Until now, all that was lacking in this property pick n' mix were willing, solvent buyers.
But Germany's economic recovery in the last 12 months has taken care of that. Now foreign investors are arriving in the capital in huge numbers, attracted by the quality, location and value of the properties up for grabs.
Perhaps the most curious "fixer-upper" on the LFB books is the "Waldhof" villa 40kms north of Berlin, dubbed "Goebbels' love-nest".
The Nazi propaganda minister used the villa, completed in 1939, to entertain the German film industry's leading ladies until the war spoiled his fun and his family was forced to move here from Berlin in 1943. Two years later the Goebbels family left the villa for their notorious swansong in Hitler's bunker.
The 100sq m (1,076sq ft) villa, with a livingroom overlooking the Bogensee lake, was remodelled after the war into a youth hostel for scouts and regularly housed GDR bigwigs, including the later Politburo chief Erich Honecker.
Now empty and rather shabby, the villa will need a good makeover from its new owners. Thrown in with the villa is 15 hectares (37 acres) of forest grounds.
Back in central Berlin, and just about to come on the market, is the Alte Manze (Old Mint) located in the eastern city centre just behind Alexanderplatz and Berlin's landmark "Rotes Rathaus" town hall.

- _INSTRUCTION_: Continue the article on Berlin properties for sale from its final sentence.

- _DATASET ROWS_:

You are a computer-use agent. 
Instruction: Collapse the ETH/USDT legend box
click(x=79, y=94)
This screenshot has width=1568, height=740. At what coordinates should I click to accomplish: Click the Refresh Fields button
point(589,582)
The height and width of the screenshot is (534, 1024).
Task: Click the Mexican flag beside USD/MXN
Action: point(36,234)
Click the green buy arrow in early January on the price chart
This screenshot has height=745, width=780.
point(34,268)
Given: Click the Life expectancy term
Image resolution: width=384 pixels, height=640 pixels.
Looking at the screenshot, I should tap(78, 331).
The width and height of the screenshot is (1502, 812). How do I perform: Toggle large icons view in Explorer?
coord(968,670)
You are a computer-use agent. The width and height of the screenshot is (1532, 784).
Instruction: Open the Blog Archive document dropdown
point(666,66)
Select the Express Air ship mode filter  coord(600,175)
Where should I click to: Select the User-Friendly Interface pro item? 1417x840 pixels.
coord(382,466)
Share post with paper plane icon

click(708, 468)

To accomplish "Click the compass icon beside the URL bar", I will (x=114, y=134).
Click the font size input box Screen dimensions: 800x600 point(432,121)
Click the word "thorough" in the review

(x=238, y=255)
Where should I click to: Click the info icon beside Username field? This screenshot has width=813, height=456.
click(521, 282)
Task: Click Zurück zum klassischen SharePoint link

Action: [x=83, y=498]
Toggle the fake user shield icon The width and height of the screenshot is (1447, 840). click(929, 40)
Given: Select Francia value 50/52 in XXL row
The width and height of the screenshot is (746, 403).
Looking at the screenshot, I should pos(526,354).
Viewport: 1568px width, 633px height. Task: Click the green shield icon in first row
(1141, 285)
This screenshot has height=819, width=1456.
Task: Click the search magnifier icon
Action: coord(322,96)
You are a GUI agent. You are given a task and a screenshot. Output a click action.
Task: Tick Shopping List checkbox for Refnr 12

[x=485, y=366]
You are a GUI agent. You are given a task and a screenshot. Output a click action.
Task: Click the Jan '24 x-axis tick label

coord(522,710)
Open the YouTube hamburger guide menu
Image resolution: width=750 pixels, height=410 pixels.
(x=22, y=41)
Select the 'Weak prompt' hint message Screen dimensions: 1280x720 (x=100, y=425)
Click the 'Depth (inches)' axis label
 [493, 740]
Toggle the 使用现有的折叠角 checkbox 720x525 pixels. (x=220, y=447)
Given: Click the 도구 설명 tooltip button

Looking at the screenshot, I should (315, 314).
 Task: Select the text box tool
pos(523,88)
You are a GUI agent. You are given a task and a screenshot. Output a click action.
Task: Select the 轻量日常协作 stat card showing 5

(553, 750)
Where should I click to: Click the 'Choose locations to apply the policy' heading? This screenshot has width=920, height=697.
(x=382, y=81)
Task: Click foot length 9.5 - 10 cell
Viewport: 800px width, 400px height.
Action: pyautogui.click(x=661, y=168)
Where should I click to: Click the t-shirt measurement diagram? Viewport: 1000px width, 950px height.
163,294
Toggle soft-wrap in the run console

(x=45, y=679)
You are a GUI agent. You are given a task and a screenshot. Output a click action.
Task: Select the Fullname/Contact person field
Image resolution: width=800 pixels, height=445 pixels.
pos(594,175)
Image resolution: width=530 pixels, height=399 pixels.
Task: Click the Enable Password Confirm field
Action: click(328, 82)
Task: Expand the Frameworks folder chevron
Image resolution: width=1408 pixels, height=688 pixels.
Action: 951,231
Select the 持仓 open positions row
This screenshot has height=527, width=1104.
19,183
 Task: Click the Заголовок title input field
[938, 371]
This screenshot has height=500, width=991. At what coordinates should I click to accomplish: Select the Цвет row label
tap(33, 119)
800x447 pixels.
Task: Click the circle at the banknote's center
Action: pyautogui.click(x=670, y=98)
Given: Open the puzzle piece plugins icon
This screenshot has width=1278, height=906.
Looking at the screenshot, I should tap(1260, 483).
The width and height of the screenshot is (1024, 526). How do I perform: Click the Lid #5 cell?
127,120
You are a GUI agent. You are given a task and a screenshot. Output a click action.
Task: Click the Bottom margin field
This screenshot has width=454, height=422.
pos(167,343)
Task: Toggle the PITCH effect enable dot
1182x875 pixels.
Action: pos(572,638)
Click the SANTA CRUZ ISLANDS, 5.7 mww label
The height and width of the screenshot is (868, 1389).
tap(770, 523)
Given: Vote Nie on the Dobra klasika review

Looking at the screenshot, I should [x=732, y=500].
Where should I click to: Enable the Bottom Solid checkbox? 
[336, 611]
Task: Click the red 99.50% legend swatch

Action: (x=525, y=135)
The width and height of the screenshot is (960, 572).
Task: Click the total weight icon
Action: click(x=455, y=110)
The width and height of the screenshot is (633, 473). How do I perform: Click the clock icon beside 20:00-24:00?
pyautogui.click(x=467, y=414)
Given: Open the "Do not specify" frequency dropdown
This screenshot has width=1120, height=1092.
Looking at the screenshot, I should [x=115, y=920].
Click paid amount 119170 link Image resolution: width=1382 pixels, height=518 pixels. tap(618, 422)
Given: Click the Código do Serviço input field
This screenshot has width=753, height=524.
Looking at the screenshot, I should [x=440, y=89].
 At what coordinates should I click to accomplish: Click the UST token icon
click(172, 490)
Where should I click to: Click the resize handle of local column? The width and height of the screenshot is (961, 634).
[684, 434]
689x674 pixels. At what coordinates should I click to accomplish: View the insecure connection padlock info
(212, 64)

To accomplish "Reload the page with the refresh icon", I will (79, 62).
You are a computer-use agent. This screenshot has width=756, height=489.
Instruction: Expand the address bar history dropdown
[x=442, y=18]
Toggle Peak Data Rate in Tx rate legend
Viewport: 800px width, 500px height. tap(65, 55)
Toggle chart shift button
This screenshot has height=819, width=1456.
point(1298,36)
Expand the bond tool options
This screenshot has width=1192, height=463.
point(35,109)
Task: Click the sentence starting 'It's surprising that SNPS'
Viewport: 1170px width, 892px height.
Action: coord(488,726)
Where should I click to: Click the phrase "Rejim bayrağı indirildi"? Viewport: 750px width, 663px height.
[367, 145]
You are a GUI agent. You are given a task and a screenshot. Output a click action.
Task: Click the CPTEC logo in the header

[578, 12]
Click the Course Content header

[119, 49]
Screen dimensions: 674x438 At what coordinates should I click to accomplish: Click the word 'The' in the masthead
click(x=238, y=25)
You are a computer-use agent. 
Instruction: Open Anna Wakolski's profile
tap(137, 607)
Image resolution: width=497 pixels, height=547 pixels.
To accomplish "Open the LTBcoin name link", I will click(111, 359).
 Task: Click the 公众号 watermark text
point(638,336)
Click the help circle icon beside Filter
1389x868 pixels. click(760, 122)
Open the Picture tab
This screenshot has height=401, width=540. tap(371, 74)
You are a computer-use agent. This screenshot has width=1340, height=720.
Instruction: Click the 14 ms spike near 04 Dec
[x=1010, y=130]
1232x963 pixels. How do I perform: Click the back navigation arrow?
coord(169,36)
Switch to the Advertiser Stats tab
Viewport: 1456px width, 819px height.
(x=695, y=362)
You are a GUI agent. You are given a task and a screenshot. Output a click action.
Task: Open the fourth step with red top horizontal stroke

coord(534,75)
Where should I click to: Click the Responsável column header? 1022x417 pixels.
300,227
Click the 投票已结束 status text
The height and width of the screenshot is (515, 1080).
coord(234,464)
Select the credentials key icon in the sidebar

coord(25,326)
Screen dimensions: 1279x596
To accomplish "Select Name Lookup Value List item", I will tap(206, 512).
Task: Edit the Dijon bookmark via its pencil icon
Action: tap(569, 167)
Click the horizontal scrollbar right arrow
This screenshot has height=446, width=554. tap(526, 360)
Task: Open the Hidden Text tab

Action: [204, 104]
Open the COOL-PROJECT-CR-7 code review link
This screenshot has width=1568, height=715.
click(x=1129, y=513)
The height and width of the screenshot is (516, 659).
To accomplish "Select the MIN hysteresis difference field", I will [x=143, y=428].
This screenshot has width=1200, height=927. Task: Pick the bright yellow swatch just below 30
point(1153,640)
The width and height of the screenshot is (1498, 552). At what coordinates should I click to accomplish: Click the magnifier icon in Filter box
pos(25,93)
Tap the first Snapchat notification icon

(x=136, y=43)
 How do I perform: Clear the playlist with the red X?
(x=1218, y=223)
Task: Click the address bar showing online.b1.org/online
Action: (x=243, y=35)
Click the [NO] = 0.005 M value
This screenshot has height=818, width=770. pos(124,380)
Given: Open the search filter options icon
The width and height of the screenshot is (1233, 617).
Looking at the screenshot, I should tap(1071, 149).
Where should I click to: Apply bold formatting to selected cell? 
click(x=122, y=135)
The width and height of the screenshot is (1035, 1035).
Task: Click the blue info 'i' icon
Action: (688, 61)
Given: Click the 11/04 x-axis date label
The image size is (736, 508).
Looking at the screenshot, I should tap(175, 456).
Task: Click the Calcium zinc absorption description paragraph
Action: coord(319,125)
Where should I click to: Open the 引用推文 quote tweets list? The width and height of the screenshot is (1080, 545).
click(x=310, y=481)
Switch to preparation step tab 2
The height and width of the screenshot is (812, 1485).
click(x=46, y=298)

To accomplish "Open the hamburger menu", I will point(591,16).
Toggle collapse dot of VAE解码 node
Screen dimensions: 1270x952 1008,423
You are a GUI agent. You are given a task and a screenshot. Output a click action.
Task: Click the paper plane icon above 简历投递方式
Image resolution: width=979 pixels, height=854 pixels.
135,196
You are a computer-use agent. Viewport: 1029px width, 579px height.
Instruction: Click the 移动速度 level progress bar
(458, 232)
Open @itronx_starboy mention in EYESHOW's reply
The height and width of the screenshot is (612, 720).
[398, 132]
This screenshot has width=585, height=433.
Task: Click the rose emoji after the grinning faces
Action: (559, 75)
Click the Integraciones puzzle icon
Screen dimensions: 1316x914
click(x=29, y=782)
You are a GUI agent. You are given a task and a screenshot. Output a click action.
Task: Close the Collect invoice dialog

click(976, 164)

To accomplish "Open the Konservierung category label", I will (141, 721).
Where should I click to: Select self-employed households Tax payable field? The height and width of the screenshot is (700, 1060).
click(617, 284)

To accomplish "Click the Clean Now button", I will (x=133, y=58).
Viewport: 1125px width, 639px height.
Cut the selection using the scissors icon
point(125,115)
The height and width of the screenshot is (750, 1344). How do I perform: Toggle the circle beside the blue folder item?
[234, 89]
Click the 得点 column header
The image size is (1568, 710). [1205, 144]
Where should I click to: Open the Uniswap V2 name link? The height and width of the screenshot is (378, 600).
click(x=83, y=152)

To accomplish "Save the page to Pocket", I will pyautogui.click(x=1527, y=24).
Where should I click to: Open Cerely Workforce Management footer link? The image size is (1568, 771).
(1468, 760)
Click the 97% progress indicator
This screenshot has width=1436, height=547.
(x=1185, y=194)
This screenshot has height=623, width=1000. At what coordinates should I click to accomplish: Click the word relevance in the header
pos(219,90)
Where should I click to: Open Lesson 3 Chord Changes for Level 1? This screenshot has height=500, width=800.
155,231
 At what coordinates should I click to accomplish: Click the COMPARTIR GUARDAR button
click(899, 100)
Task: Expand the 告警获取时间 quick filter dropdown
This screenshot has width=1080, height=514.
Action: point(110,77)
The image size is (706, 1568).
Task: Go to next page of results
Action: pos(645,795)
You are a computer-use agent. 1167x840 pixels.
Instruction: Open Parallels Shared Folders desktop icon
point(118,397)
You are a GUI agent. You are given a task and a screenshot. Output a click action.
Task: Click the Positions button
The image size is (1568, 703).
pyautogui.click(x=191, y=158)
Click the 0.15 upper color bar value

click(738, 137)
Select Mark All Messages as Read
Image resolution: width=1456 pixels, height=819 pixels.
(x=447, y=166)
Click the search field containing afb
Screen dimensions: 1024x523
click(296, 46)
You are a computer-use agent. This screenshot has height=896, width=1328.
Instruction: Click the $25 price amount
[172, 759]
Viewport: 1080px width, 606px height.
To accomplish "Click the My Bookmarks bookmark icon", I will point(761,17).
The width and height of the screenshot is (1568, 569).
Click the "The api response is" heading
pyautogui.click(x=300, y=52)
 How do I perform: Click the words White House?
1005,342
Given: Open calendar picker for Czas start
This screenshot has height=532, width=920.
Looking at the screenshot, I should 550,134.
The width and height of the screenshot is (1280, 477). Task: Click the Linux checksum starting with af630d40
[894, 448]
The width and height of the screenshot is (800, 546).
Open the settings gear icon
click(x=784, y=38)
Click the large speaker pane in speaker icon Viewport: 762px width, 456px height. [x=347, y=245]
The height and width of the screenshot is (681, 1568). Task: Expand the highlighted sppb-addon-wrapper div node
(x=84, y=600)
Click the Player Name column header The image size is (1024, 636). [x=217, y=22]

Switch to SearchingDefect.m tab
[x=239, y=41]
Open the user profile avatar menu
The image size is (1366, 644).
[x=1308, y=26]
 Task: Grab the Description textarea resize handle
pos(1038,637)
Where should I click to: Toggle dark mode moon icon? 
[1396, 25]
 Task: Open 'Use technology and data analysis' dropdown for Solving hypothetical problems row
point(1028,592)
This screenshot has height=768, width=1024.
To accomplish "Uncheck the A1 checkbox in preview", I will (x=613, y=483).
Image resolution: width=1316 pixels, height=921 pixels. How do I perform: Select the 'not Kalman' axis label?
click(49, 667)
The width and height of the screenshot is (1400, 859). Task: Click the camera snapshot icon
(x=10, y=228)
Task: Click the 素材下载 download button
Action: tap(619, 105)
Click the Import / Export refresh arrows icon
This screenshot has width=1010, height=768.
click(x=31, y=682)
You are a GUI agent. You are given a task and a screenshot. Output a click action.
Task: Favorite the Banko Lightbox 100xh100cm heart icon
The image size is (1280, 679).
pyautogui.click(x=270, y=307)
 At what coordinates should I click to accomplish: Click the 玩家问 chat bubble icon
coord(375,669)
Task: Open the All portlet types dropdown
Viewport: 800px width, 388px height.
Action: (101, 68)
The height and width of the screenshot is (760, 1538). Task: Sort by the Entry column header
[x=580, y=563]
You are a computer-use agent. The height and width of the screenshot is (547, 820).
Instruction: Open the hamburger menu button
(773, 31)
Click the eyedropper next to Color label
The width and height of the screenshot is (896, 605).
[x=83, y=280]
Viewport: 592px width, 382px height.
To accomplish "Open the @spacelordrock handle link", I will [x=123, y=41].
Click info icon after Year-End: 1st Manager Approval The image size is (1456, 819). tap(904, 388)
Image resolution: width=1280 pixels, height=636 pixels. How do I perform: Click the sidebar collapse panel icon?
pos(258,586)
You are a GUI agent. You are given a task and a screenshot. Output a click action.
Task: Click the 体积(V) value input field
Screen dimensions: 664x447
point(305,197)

- _OUTPUT_:
Another landmark building up for auction is the Lapidarium, located directly on the Landwehr Canal near Potsdamer Platz. The building has a varied history - it was Berlin's first pumping station in the 19th century and Andy Warhol held wild parties here in the 1980s. Today the building is home to city statues that are surplus to requirements.
The LFB has no shortage of undeveloped sites of interest to property developers.
Cream of the crop is the Humboldthafen (Humboldt Harbour), opposite Berlin's new main train station and just 200 metres from the Chancellery and the Reichstag.
Investors are being sought for a 110,000sq m (1,184,029sq ft) waterside mixed-use residential and commercial development surrounding the harbour basin and the LFB has just begun to release onto the market the first of nine sites, varying from 3,900-23,000sq m (41,979-247,569sq ft).
"There is no other city in Europe with such huge sites in a central location on the open market, only in Berlin," said Ms Mischler.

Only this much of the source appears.